I am currently studying maths at a high school level, I have been given this problem but can’t find any route into it, I have experimented with using Heron’s formula and the expression for the nth term of a Fibonacci sequence.I know that you can express terms in a Fibonacci sequence in terms of the golden ratio and I tried combining this golden ratio identies that I knew to simplify the value for half the perimeter so I could use Heron’s formula, however I wasn’t able to do this, I also tried expressing the sum of terms as one term for the perimeter due to the term to term relationship of the Fibonacci sequence, however I also wasn’t able to do this.

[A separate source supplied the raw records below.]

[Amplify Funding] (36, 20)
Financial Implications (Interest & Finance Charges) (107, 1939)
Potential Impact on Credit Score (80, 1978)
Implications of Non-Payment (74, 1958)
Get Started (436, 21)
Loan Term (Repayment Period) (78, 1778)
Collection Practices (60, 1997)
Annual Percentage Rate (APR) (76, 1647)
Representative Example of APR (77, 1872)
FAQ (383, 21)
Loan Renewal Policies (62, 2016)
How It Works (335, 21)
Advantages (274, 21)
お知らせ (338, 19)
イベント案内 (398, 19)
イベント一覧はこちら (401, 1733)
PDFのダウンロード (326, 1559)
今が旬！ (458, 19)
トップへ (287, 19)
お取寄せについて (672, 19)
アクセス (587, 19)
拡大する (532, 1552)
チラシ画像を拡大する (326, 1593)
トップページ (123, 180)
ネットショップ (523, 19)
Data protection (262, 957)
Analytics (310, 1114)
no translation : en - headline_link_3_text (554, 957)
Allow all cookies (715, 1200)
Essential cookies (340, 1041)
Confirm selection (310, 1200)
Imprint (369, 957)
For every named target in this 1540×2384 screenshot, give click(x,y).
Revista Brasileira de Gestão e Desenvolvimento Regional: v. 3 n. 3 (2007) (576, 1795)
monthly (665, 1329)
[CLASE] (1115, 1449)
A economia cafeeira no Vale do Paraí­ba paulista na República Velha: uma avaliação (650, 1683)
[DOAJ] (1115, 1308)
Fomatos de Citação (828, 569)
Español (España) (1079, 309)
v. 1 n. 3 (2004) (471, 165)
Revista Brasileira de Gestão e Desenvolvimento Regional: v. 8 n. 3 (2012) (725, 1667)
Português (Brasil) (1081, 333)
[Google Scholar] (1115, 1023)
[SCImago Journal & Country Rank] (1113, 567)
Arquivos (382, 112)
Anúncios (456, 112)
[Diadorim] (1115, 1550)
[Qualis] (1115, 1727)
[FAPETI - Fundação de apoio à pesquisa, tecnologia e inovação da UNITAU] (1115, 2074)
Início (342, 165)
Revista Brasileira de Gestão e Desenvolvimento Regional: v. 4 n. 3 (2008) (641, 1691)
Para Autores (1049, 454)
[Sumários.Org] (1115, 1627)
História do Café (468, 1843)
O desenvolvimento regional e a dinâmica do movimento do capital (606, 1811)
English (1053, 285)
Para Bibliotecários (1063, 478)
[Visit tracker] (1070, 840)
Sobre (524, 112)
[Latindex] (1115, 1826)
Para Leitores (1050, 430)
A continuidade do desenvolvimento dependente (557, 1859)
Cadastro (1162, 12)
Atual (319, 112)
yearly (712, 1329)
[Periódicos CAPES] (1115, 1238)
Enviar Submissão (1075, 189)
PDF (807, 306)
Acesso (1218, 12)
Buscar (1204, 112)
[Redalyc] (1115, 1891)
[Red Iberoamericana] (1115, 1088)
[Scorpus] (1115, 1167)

I would really appreciate a worked solution so I can understand this problem
Here $F_{(n)}$ is the $n$–th number in the sequence of Fibonacci numbers, where $F_{(0)} = 0$, $F_{(1)} = 1, \ldots.$
The triangle $T_{n}$, (for $n > 0$), has sides
$$F_{(n+2)},$$ $$\sqrt{F_{(2n+1)}},$$ $$\sqrt{F_{(2n+2)}}+F_{(n+1)}$$ (you may assume the triangle exists). If $T_{(n)}$ has an area that is an integer, what is this area?
The first side $a$ is a whole number. The second side $b$ cannot be for any positive integer $n$ (the only odd-numbered term in the Fibonacci sequence that's a square is $F_1=1$, corresponding to $n=0$), but it is the square root of a whole number. That leaves the third side $c$, which may or may not be a whole number.
Let's see what we could do with Heron's Formula if the third side were a whole number:
$(Area)=\frac14\sqrt{(a+b+c)(-a+b+c)(a-b+c)(a+b-c)}=\frac14\sqrt{[(a+c)^2-b^2][b^2-(a-c)^2]}$
where $a+c,a-c$ and $b^2$ are all whole numbers if we pick $n$ to make $c$ one. Then the area is the square root of a rational number, and we would check whether that rational radicand perchance hits on a whole-number square.
To make $c$ a whole number and thus get a rational square-root radicand, we need $F_{2n+2}$ to be a square, which occurs for $n=0$ or $n=5$. Trying these two values we find $n=0$ gives a degenerate case whereas $n=5$ gives a proper triangle and Heron's Formula hits with an area of $50$.